**Werkinstructies**
A - Vat in het artikel over Jens Debusschere de alinea die begint met "Een hoopje ellende" samen als een korte opsomming van de belangrijkste feiten.
B - Ga verder met het artikel over Jens Debusschere, aansluitend op de laatste zin.

**Paginafragment**
Gazet van Antwerpen Stad en Rand
“Ik heb een héél goeie rustdag gehad”
Wat een dagje rust niet kan doen met een renner: na een belabberde start van de Tour, sprintte Jens Debusschere (29) ineens naar de vijfde plaats. “Hopelijk kan ik in Parijs nog iets beter doen.”
Een hoopje ellende was Jens Debusschere in het openingsweekend. Zijn sprint gemist in de eerste etappe en daarna ook nog veel te vroeg gelost in de ploegentijdrit. Het was aandoenlijk om te zien hoe hij nadien teneergeslagen uitfietste op de rollen. “Mentaal is dit heel zwaar”, gaf hij toen aan.
Gisteren stond een andere mens voor ons: elf etappes ver in de Tour kijkt Debusschere plots opnieuw fris uit de ogen. En sprintte hij in Toulouse naar een vijfde plaats, achter Ewan, Groenewegen, Viviani en Sagan. Dat is zeker tussen de mensen. “Vanaf de vijfde plaats mogen we tevreden zijn”, gaf hij aan. “Die eerste vier zijn de renners die altijd vooraan eindigen.”

**Aangeleverde gegevens**

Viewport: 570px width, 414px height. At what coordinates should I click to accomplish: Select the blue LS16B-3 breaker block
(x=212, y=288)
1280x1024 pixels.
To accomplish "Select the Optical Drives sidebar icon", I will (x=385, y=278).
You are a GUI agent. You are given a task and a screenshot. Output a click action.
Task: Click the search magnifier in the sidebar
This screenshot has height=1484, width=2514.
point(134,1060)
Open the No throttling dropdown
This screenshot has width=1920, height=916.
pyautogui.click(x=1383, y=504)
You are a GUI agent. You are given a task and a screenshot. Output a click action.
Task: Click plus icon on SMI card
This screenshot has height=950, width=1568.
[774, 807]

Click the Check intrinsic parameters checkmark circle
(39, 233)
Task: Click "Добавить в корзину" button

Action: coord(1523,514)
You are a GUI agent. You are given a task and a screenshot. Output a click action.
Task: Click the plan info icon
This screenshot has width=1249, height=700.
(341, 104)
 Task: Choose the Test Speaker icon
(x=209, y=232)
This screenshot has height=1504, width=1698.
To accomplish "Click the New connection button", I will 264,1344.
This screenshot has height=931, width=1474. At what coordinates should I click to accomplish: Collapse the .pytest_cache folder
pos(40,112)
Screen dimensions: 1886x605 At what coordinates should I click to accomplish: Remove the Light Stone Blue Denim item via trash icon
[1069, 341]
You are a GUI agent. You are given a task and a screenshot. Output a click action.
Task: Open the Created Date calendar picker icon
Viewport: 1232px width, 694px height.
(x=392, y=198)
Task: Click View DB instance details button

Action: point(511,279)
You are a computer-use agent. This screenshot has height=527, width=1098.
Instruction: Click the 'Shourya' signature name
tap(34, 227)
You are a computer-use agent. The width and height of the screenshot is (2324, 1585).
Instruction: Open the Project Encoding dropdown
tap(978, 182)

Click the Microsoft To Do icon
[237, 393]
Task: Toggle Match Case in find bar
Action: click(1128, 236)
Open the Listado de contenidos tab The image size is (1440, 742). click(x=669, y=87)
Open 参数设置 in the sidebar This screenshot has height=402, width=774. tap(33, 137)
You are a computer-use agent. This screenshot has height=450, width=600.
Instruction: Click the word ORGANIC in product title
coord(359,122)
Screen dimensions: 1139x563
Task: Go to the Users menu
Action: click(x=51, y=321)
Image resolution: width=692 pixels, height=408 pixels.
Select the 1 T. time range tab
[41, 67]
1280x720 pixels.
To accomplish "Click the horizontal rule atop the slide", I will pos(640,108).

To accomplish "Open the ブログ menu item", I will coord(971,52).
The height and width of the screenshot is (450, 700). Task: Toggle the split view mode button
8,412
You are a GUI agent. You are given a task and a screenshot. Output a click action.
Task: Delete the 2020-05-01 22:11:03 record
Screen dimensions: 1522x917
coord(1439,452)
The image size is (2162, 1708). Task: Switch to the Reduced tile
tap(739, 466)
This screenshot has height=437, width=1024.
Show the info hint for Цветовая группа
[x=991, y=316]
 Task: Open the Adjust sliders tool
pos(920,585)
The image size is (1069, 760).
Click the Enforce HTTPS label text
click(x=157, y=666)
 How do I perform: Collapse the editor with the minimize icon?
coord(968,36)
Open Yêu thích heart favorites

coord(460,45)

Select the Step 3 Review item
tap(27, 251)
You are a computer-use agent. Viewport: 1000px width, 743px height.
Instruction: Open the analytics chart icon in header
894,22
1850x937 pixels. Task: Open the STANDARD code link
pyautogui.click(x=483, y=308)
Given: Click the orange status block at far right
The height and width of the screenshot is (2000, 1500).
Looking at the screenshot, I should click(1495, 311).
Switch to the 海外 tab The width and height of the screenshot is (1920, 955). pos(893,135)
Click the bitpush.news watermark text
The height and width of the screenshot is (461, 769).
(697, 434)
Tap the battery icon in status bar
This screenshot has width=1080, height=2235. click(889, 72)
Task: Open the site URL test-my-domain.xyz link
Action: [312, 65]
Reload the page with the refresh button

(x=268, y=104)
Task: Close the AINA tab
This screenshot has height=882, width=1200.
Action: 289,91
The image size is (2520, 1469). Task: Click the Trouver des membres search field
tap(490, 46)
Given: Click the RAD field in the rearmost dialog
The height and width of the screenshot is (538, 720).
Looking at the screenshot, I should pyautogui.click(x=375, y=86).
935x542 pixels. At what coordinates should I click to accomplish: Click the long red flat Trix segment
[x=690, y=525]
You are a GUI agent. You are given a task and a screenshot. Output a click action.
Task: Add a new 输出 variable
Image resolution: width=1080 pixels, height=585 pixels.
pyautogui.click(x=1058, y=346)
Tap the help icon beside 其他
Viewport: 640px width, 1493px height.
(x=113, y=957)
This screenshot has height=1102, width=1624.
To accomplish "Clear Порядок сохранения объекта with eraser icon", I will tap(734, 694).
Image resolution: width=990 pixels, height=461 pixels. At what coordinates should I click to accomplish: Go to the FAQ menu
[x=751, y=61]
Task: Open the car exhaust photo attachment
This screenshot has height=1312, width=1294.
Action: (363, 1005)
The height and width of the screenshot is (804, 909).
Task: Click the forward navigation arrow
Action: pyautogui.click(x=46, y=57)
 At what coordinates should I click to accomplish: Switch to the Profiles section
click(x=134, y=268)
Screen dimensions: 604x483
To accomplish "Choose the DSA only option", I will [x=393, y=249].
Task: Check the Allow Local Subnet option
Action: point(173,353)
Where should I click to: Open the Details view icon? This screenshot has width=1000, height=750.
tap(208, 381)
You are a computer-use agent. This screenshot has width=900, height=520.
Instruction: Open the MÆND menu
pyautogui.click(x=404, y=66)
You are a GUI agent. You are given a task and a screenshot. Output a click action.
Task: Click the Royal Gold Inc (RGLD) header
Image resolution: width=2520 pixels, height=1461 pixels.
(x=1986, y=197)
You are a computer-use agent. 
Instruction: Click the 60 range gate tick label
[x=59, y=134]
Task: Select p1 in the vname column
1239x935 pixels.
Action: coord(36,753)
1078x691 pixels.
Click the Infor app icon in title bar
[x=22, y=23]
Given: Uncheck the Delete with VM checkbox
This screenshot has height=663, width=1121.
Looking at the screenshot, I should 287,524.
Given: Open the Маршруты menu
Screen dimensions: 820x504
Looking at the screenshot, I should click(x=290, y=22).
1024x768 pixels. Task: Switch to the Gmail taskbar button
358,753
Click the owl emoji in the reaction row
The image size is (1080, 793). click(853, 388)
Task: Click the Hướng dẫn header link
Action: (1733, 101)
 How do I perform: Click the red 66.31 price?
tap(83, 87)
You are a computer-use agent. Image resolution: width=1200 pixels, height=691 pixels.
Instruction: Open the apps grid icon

**Resultaten oefening**
A -
- Jens Debusschere had een zwaar openingsweekend.
- In de eerste etappe miste hij zijn sprint.
- In de ploegentijdrit werd hij veel te vroeg gelost.
- Daarna fietste hij teneergeslagen uit op de rollen.
- Hij zei toen dat het mentaal heel zwaar was.

B -
Debusschere kon wel een paar redenen bedenken voor zijn goeie sprint: met Dowsett en Politt heeft hij in de aanloop naar de sprint veel pk’s ter beschikking. En Marco Haller is een van de beste loodsen in het peloton. Jasper Philipsen zette ook nog eens op het juiste moment aan. Debusschere kon meteen inpikken in het wiel. En nu heeft hij dus ineens wel kracht in de benen. Het gevolg van een goede rustdag, aldus Debusschere.
“Ik heb goed kunnen slapen. De nacht voor en de nacht van de rustdag. En dan overdag ook nog eens een uurtje of twee. Dat maakt veel verschil.”
Blik richting Parijs
Hij voelt zich in die mate opgekikkerd dat zelfs de Alpen en de Pyreneeën niet onoverkomelijk hoog meer lijken.
“Had ik daarover gemoeten met de vorm van die eerste dagen, dan had ik een dik probleem. Nu zie ik het positief in voor Parijs.”
Debusschere stond na zijn dramatische openingsweekend zijn positie als eerste sprinter meteen af aan Rick Zabel, maar die stapte gisteren ziek uit de Tour. In de laatste twee sprintetappes, Nîmes en Parijs, mag Debusschere zo zeker zijn eigen kans gaan.
“Hopelijk kan ik daar nog wat beter te doen”, besluit hij. “Maar daarvoor zal een van die vier mannen (Ewan, Groenewegen,
Viviani en Sagan, red.) toch ergens moeten blijven haperen.” (jpdv)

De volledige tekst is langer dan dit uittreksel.